#### [What is being asked]
Lines with the string "will" must each be copied from the listing.

#### [Records shown]

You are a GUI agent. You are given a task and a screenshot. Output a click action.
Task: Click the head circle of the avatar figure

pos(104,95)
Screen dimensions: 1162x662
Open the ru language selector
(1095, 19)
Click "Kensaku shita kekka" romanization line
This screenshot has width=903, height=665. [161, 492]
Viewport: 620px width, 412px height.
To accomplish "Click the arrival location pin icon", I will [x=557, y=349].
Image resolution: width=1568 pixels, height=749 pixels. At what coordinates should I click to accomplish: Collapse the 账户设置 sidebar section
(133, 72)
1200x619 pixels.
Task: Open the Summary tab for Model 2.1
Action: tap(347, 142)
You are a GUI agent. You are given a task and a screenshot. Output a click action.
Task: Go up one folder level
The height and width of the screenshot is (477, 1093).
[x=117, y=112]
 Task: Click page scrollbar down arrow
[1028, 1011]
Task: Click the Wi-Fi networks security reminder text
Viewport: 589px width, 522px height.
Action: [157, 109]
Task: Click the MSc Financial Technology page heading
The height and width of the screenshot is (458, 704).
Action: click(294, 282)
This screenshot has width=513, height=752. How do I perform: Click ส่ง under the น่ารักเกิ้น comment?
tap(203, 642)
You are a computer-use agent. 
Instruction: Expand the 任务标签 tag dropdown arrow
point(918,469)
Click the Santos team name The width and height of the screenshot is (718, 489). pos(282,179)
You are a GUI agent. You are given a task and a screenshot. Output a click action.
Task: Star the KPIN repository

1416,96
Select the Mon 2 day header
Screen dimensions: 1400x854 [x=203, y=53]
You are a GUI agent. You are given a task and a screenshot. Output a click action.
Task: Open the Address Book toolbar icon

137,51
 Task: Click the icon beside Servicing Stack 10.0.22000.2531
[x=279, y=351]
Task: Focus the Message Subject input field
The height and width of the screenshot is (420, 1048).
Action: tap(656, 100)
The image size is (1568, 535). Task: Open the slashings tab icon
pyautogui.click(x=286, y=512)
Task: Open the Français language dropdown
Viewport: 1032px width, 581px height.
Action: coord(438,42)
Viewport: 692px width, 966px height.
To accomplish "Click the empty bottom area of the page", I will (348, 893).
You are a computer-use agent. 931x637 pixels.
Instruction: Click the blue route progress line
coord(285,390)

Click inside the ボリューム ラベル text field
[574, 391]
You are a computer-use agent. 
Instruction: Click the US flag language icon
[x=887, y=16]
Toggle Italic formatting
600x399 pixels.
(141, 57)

#### [Solution for this exercise]
To accomplish "Click the arrival location pin icon", I will [x=557, y=349].
To accomplish "Click the empty bottom area of the page", I will (348, 893).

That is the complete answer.